Top of Information shown
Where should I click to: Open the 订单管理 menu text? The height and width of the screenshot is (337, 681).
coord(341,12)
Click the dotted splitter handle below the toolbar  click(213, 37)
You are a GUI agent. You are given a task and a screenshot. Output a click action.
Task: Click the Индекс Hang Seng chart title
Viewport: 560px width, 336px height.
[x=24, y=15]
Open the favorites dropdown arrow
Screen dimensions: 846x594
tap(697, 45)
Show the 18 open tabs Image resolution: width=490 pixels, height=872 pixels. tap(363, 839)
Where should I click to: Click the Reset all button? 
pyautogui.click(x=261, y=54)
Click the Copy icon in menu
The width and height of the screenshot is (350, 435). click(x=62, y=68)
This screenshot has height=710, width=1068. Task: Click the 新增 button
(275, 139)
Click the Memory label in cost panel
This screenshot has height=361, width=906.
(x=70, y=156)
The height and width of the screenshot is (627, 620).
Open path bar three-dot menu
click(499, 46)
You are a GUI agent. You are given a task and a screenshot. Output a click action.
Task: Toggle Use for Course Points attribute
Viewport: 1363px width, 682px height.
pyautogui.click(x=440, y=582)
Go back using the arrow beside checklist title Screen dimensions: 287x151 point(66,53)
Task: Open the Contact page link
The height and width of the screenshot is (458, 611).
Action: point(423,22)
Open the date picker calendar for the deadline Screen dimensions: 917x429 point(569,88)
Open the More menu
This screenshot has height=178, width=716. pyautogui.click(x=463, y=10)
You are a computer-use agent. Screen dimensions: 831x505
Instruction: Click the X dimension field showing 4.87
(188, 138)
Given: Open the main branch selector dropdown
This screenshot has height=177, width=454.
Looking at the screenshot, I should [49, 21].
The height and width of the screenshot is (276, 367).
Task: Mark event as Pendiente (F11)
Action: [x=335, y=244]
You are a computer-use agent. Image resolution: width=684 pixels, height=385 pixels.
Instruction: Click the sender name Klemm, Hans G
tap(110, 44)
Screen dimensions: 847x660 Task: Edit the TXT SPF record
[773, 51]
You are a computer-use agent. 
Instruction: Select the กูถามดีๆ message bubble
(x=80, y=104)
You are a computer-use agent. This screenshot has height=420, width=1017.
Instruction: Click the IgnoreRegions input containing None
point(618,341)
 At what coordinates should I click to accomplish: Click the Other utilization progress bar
Bottom of Information shown
- [Task to carry out] The expected response is the full data, reproduced exactly.

- [Solution]
Where should I click to: Open the 订单管理 menu text? The height and width of the screenshot is (337, 681).
coord(341,12)
Click the dotted splitter handle below the toolbar  click(213, 37)
You are a GUI agent. You are given a task and a screenshot. Output a click action.
Task: Click the Индекс Hang Seng chart title
Viewport: 560px width, 336px height.
[x=24, y=15]
Open the favorites dropdown arrow
Screen dimensions: 846x594
tap(697, 45)
Show the 18 open tabs Image resolution: width=490 pixels, height=872 pixels. tap(363, 839)
Where should I click to: Click the Reset all button? 
pyautogui.click(x=261, y=54)
Click the Copy icon in menu
The width and height of the screenshot is (350, 435). click(x=62, y=68)
This screenshot has height=710, width=1068. Task: Click the 新增 button
(275, 139)
Click the Memory label in cost panel
This screenshot has height=361, width=906.
(x=70, y=156)
The height and width of the screenshot is (627, 620).
Open path bar three-dot menu
click(499, 46)
You are a GUI agent. You are given a task and a screenshot. Output a click action.
Task: Toggle Use for Course Points attribute
Viewport: 1363px width, 682px height.
pyautogui.click(x=440, y=582)
Go back using the arrow beside checklist title Screen dimensions: 287x151 point(66,53)
Task: Open the Contact page link
The height and width of the screenshot is (458, 611).
Action: point(423,22)
Open the date picker calendar for the deadline Screen dimensions: 917x429 point(569,88)
Open the More menu
This screenshot has height=178, width=716. pyautogui.click(x=463, y=10)
You are a computer-use agent. Screen dimensions: 831x505
Instruction: Click the X dimension field showing 4.87
(188, 138)
Given: Open the main branch selector dropdown
This screenshot has height=177, width=454.
Looking at the screenshot, I should [49, 21].
The height and width of the screenshot is (276, 367).
Task: Mark event as Pendiente (F11)
Action: [x=335, y=244]
You are a computer-use agent. Image resolution: width=684 pixels, height=385 pixels.
Instruction: Click the sender name Klemm, Hans G
tap(110, 44)
Screen dimensions: 847x660 Task: Edit the TXT SPF record
[773, 51]
You are a computer-use agent. 
Instruction: Select the กูถามดีๆ message bubble
(x=80, y=104)
You are a computer-use agent. This screenshot has height=420, width=1017.
Instruction: Click the IgnoreRegions input containing None
point(618,341)
 At what coordinates should I click to accomplish: Click the Other utilization progress bar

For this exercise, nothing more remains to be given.